Exercício A: Por favor, reproduza sem alterações o trecho da notícia sobre o Pardal que começa com as palavras "As campanhas para" e termina com "as mais frequentes.".
Exercício B:
Responda, com base na notícia sobre o Pardal:
(i) Quantas denúncias chegaram à Justiça Eleitoral pelo aplicativo na primeira semana de campanha?
(ii) Qual estado lidera em número de registros, e com quantos?
(iii) Quem participa da fiscalização durante o período eleitoral?

Texto:
━━━━━━━━━━

Política • 17:10h • 30 de agosto de 2026
Pardal recebe mais de 4,7 mil denúncias em uma semana de campanha eleitoral
Aplicativo permite que eleitores comuniquem irregularidades à Justiça Eleitoral; propaganda nas ruas aparece entre as principais ocorrências das Eleições 2026
Jornalista: Luis Potenza MTb 37.357 | Com informações da Mem Comunicação | Foto: Arquivo/Âncora1
Com apenas uma semana de campanha das Eleições 2026, mais de 4,7 mil denúncias de possíveis irregularidades já haviam chegado à Justiça Eleitoral por meio do aplicativo Pardal. A ferramenta permite que o próprio eleitor comunique ocorrências relacionadas à propaganda eleitoral, incluindo situações registradas nas ruas e no ambiente digital.
As campanhas para deputado estadual e federal concentram a maior parte das denúncias. Entre os estados, São Paulo aparece na liderança, com 864 registros, seguido por Bahia, com 415, e Rio Grande do Sul, com 408. No país, as ocorrências envolvendo propaganda irregular em vias públicas estão entre as mais frequentes.
O volume registrado logo no início da campanha também chama atenção para uma característica do período eleitoral: enquanto candidatos e equipes precisam acompanhar uma série de regras para divulgar suas candidaturas, adversários, Ministério Público Eleitoral, Justiça Eleitoral e os próprios cidadãos participam da fiscalização.

━━━━━━━━━━

(Registros de dados salvos)
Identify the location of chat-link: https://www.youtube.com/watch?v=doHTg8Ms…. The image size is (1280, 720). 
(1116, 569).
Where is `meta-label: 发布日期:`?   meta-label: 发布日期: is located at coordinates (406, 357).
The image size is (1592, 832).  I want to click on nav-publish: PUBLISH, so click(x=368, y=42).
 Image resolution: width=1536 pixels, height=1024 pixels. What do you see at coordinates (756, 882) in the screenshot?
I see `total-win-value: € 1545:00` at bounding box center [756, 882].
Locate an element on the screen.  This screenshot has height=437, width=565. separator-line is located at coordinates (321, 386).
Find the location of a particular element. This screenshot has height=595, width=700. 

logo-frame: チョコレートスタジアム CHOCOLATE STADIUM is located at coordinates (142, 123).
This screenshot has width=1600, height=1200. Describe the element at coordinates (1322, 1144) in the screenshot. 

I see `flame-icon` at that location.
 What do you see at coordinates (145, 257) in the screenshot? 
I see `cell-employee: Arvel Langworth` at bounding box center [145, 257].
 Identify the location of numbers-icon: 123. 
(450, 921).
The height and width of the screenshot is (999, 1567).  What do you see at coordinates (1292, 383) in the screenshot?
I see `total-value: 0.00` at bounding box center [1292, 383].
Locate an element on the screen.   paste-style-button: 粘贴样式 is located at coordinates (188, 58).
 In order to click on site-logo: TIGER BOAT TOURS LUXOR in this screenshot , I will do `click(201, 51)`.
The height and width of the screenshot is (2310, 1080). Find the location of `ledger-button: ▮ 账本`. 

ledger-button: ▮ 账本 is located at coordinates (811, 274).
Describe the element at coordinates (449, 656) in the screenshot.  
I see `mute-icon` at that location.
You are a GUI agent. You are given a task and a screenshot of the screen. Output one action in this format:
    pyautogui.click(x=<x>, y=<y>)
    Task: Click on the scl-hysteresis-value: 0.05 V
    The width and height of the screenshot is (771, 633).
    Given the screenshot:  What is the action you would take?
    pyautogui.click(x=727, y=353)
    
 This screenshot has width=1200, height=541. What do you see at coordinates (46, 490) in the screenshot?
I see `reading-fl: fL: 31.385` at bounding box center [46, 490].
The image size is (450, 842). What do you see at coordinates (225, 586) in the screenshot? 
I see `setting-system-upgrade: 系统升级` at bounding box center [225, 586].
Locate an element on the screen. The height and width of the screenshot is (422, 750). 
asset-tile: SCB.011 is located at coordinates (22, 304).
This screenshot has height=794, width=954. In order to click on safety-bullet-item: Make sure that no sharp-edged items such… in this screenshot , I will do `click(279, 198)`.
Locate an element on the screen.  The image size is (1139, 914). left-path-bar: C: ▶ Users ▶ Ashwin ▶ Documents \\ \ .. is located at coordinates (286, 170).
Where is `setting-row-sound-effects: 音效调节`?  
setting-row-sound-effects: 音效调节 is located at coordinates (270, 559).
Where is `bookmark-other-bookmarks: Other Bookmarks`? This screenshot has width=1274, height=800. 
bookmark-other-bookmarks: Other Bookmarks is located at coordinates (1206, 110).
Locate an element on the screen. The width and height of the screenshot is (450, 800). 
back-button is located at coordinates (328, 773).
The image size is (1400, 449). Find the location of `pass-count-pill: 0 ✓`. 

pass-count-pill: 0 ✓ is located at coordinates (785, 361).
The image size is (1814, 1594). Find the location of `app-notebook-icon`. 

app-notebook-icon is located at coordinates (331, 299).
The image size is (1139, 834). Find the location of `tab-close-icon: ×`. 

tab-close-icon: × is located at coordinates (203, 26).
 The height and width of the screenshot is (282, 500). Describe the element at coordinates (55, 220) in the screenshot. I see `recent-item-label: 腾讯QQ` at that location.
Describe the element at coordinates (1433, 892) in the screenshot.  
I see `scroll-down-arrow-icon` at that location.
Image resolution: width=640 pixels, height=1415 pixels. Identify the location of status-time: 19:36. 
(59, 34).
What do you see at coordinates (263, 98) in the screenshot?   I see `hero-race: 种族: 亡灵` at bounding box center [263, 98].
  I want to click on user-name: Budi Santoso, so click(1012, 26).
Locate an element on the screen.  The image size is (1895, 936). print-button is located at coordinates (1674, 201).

━━━━━━━━━━

Sua resposta A:
As campanhas para deputado estadual e federal concentram a maior parte das denúncias. Entre os estados, São Paulo aparece na liderança, com 864 registros, seguido por Bahia, com 415, e Rio Grande do Sul, com 408. No país, as ocorrências envolvendo propaganda irregular em vias públicas estão entre as mais frequentes.

Sua resposta B:
(i) Mais de 4,7 mil denúncias.
(ii) São Paulo, com 864 registros.
(iii) Adversários, Ministério Público Eleitoral, Justiça Eleitoral e os próprios cidadãos.